Problem to work on. Please repeat, exactly as written, every line from the one containing "Given: Check the Goiás checkbox" through the last line of the records, both included, and leave out any pictures.
————
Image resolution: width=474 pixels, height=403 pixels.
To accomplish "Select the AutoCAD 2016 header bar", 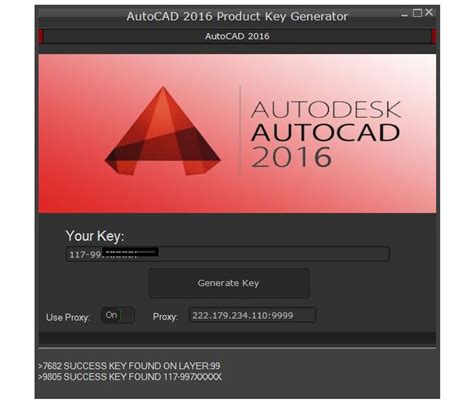I will [x=237, y=36].
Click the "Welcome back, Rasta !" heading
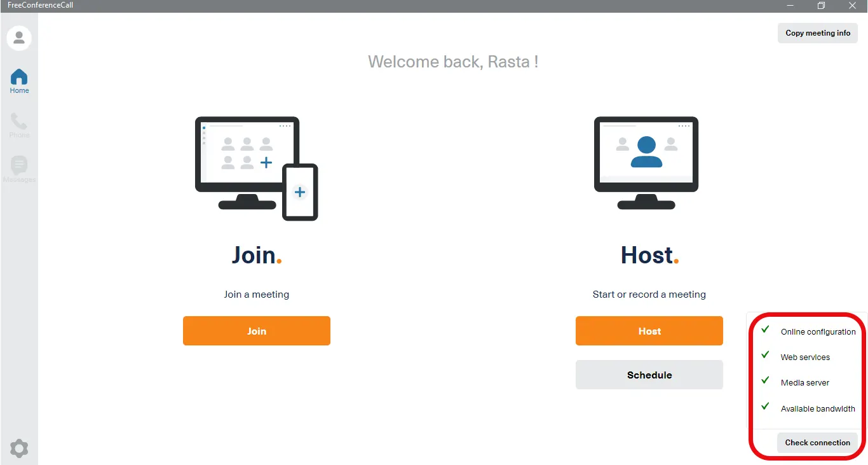The height and width of the screenshot is (465, 868). (x=453, y=62)
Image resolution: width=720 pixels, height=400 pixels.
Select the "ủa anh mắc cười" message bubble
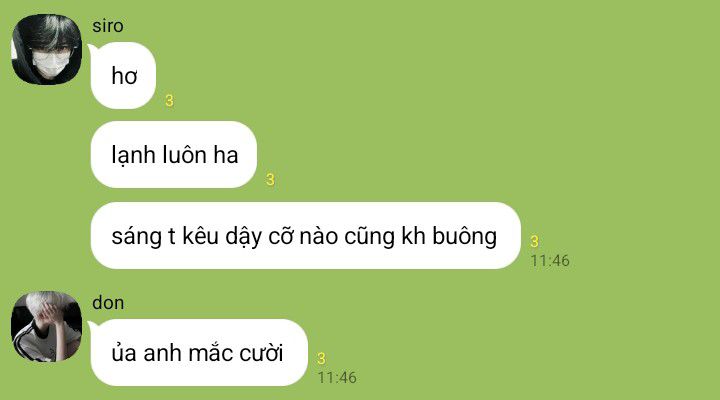199,353
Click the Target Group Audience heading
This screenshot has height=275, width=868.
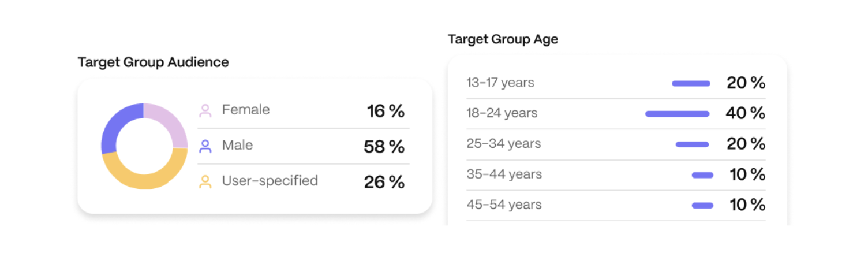(153, 62)
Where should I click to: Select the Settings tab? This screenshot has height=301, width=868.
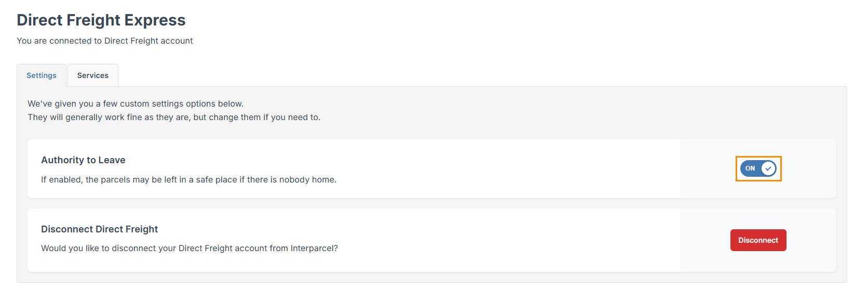(42, 75)
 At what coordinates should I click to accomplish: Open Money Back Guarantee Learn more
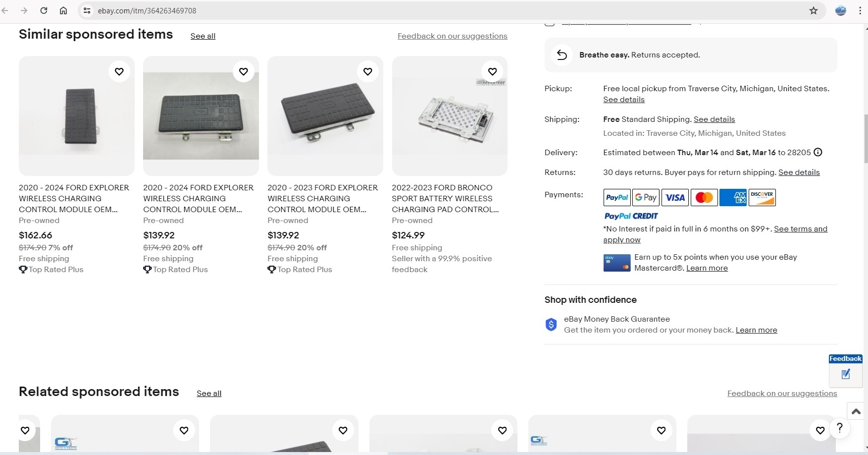tap(756, 330)
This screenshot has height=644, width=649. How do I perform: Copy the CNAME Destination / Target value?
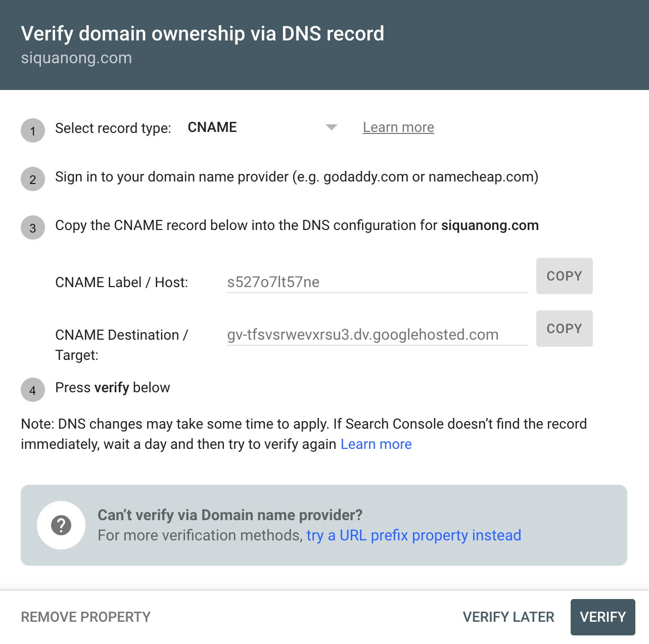point(564,329)
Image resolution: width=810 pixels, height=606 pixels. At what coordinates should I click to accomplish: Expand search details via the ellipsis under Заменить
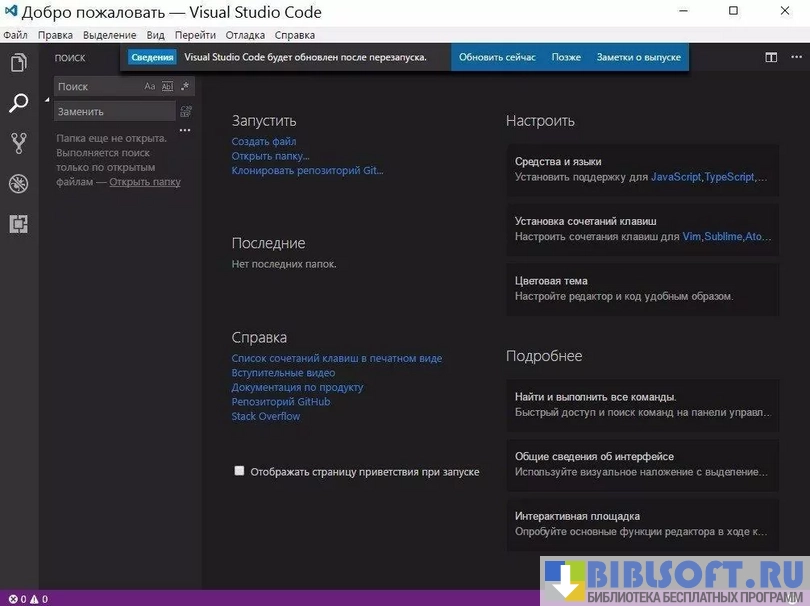pos(184,130)
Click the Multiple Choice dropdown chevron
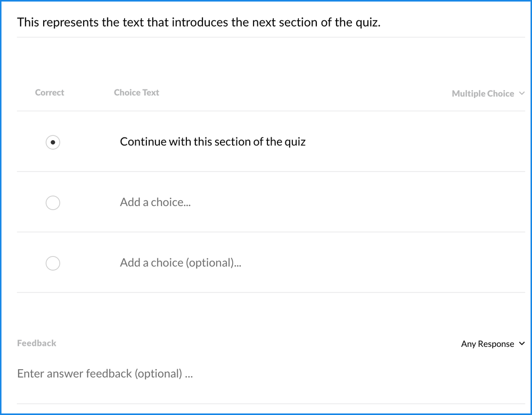Image resolution: width=532 pixels, height=415 pixels. tap(522, 93)
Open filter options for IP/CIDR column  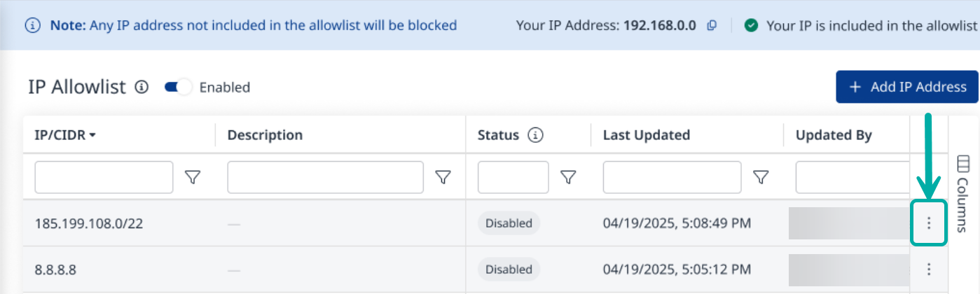coord(192,178)
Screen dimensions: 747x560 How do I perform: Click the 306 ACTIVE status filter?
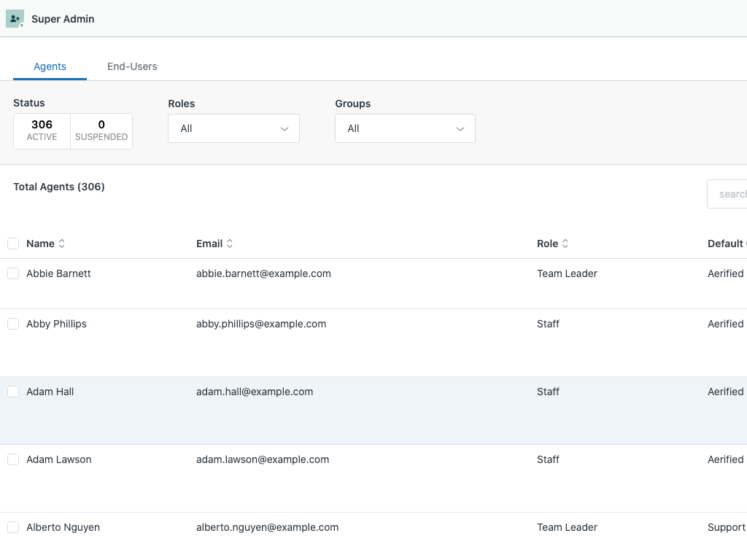pos(42,131)
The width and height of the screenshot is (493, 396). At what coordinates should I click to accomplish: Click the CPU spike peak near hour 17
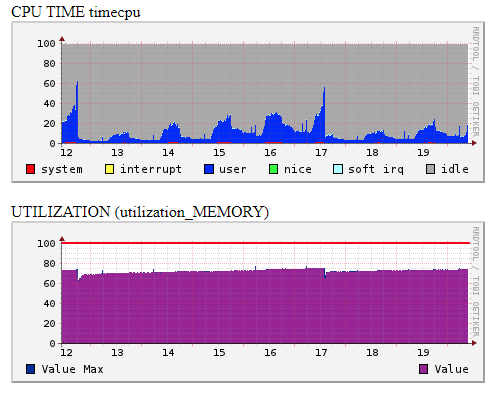point(324,88)
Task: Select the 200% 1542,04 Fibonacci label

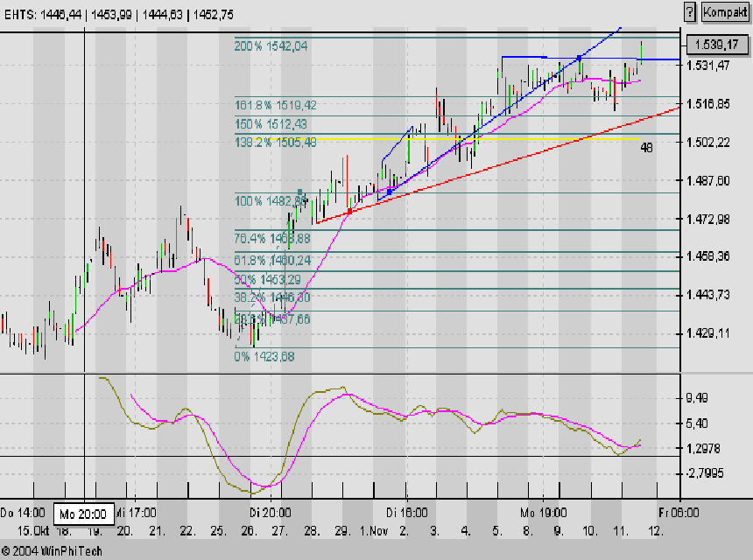Action: click(271, 46)
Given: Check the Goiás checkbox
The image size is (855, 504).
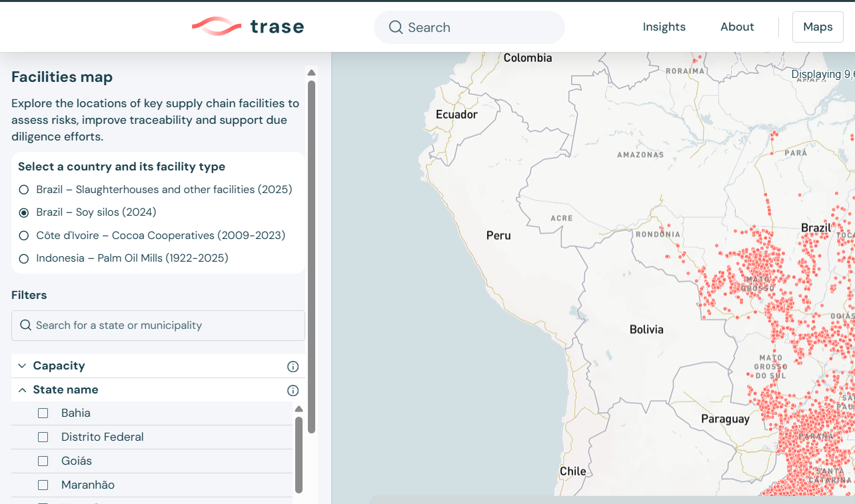Looking at the screenshot, I should pyautogui.click(x=43, y=461).
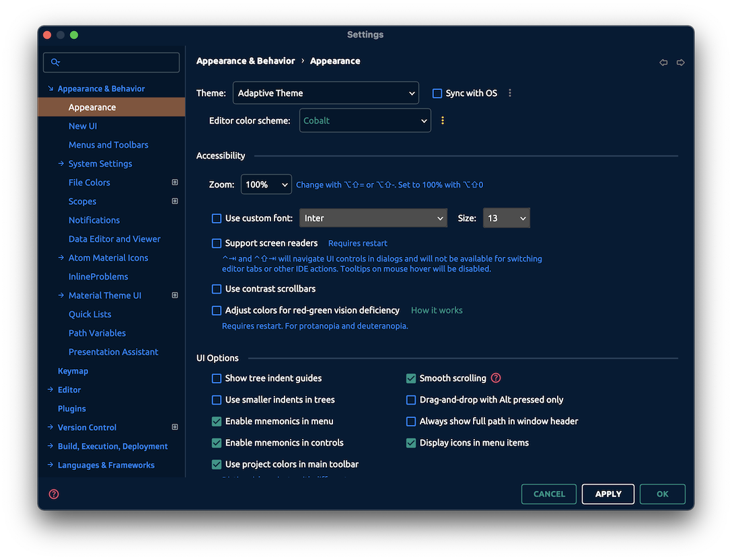Click the help icon at the bottom left

(53, 493)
————
Answer space.
Given: Check the Goiás checkbox
The image size is (855, 504).
Looking at the screenshot, I should pyautogui.click(x=43, y=461).
Click the help icon at the bottom left

(53, 493)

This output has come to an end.